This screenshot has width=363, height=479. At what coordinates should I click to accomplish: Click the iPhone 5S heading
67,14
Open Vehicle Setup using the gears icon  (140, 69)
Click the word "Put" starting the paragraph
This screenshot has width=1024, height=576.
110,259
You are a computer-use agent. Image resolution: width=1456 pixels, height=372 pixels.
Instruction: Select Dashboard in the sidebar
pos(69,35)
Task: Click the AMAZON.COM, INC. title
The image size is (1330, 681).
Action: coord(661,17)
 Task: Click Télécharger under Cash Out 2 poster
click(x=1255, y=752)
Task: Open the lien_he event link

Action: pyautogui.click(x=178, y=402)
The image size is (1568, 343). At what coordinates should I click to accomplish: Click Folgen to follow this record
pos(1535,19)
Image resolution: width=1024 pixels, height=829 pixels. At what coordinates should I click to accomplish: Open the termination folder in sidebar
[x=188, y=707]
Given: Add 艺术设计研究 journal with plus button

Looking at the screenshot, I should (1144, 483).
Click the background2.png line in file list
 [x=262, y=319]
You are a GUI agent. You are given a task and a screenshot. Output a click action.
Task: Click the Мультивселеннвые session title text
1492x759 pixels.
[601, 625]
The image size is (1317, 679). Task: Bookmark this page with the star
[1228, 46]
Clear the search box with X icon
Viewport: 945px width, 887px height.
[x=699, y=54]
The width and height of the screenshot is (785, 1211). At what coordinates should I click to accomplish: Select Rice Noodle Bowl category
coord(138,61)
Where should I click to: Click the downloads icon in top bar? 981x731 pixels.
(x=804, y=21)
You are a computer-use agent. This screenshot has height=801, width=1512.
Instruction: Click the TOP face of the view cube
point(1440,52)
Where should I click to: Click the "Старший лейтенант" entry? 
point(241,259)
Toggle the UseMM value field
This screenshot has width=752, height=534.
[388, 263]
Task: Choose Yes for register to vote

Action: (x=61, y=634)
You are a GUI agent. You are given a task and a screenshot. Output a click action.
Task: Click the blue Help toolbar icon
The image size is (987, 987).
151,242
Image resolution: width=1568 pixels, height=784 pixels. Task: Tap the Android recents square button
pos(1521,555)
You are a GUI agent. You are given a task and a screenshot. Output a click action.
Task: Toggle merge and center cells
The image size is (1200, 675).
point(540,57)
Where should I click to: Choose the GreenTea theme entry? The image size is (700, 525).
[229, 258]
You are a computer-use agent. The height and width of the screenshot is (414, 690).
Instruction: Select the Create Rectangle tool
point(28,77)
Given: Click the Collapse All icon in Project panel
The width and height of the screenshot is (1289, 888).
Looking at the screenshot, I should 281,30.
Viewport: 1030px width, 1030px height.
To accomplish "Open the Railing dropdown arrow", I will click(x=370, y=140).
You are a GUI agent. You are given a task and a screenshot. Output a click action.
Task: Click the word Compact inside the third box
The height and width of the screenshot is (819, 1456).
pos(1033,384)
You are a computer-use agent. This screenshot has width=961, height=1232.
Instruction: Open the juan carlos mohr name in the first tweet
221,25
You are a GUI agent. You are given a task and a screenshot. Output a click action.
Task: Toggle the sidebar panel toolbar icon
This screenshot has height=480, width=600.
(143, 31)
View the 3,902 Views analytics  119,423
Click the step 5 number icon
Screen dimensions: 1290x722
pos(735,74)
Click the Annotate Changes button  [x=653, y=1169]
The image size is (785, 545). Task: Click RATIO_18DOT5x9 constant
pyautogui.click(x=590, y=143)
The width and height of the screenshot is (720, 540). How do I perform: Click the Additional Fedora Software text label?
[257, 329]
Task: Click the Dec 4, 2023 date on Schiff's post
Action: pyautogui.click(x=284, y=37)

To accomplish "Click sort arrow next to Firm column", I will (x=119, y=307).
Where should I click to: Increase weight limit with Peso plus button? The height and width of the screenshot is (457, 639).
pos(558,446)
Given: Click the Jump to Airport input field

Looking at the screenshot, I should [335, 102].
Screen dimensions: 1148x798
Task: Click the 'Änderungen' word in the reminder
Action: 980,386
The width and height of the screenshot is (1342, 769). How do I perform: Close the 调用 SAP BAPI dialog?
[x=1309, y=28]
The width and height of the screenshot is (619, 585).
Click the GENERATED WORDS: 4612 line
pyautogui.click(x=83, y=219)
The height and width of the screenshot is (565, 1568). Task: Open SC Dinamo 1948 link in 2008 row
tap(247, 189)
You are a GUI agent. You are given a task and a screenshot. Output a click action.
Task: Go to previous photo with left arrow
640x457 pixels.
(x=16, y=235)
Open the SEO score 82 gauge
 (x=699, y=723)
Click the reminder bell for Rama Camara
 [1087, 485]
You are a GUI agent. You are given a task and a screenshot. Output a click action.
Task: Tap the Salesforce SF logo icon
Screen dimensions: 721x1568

» PROBLEM: All of the data shown above must be copied exactly.

» ANSWER TO THIS EXERCISE:
This screenshot has width=363, height=479. At what coordinates should I click to accomplish: Click the iPhone 5S heading
67,14
Open Vehicle Setup using the gears icon  (140, 69)
Click the word "Put" starting the paragraph
This screenshot has width=1024, height=576.
110,259
You are a computer-use agent. Image resolution: width=1456 pixels, height=372 pixels.
Instruction: Select Dashboard in the sidebar
pos(69,35)
Task: Click the AMAZON.COM, INC. title
The image size is (1330, 681).
Action: coord(661,17)
 Task: Click Télécharger under Cash Out 2 poster
click(x=1255, y=752)
Task: Open the lien_he event link

Action: pyautogui.click(x=178, y=402)
The image size is (1568, 343). At what coordinates should I click to accomplish: Click Folgen to follow this record
pos(1535,19)
Image resolution: width=1024 pixels, height=829 pixels. At what coordinates should I click to accomplish: Open the termination folder in sidebar
[x=188, y=707]
Given: Add 艺术设计研究 journal with plus button

Looking at the screenshot, I should (1144, 483).
Click the background2.png line in file list
 [x=262, y=319]
You are a GUI agent. You are given a task and a screenshot. Output a click action.
Task: Click the Мультивселеннвые session title text
1492x759 pixels.
[601, 625]
The image size is (1317, 679). Task: Bookmark this page with the star
[1228, 46]
Clear the search box with X icon
Viewport: 945px width, 887px height.
[x=699, y=54]
The width and height of the screenshot is (785, 1211). At what coordinates should I click to accomplish: Select Rice Noodle Bowl category
coord(138,61)
Where should I click to: Click the downloads icon in top bar? 981x731 pixels.
(x=804, y=21)
You are a computer-use agent. This screenshot has height=801, width=1512.
Instruction: Click the TOP face of the view cube
point(1440,52)
Where should I click to: Click the "Старший лейтенант" entry? 
point(241,259)
Toggle the UseMM value field
This screenshot has width=752, height=534.
[388, 263]
Task: Choose Yes for register to vote

Action: (x=61, y=634)
You are a GUI agent. You are given a task and a screenshot. Output a click action.
Task: Click the blue Help toolbar icon
The image size is (987, 987).
151,242
Image resolution: width=1568 pixels, height=784 pixels. Task: Tap the Android recents square button
pos(1521,555)
You are a GUI agent. You are given a task and a screenshot. Output a click action.
Task: Toggle merge and center cells
The image size is (1200, 675).
point(540,57)
Where should I click to: Choose the GreenTea theme entry? The image size is (700, 525).
[229, 258]
You are a computer-use agent. The height and width of the screenshot is (414, 690).
Instruction: Select the Create Rectangle tool
point(28,77)
Given: Click the Collapse All icon in Project panel
The width and height of the screenshot is (1289, 888).
Looking at the screenshot, I should 281,30.
Viewport: 1030px width, 1030px height.
To accomplish "Open the Railing dropdown arrow", I will click(x=370, y=140).
You are a GUI agent. You are given a task and a screenshot. Output a click action.
Task: Click the word Compact inside the third box
The height and width of the screenshot is (819, 1456).
pos(1033,384)
You are a computer-use agent. This screenshot has width=961, height=1232.
Instruction: Open the juan carlos mohr name in the first tweet
221,25
You are a GUI agent. You are given a task and a screenshot. Output a click action.
Task: Toggle the sidebar panel toolbar icon
This screenshot has height=480, width=600.
(143, 31)
View the 3,902 Views analytics  119,423
Click the step 5 number icon
Screen dimensions: 1290x722
pos(735,74)
Click the Annotate Changes button  [x=653, y=1169]
The image size is (785, 545). Task: Click RATIO_18DOT5x9 constant
pyautogui.click(x=590, y=143)
The width and height of the screenshot is (720, 540). How do I perform: Click the Additional Fedora Software text label?
[257, 329]
Task: Click the Dec 4, 2023 date on Schiff's post
Action: pyautogui.click(x=284, y=37)

To accomplish "Click sort arrow next to Firm column", I will (x=119, y=307).
Where should I click to: Increase weight limit with Peso plus button? The height and width of the screenshot is (457, 639).
pos(558,446)
Given: Click the Jump to Airport input field

Looking at the screenshot, I should [335, 102].
Screen dimensions: 1148x798
Task: Click the 'Änderungen' word in the reminder
Action: 980,386
The width and height of the screenshot is (1342, 769). How do I perform: Close the 调用 SAP BAPI dialog?
[x=1309, y=28]
The width and height of the screenshot is (619, 585).
Click the GENERATED WORDS: 4612 line
pyautogui.click(x=83, y=219)
The height and width of the screenshot is (565, 1568). Task: Open SC Dinamo 1948 link in 2008 row
tap(247, 189)
You are a GUI agent. You are given a task and a screenshot. Output a click action.
Task: Go to previous photo with left arrow
640x457 pixels.
(x=16, y=235)
Open the SEO score 82 gauge
 (x=699, y=723)
Click the reminder bell for Rama Camara
 [1087, 485]
You are a GUI agent. You are given a task and a screenshot. Output a click action.
Task: Tap the Salesforce SF logo icon
Screen dimensions: 721x1568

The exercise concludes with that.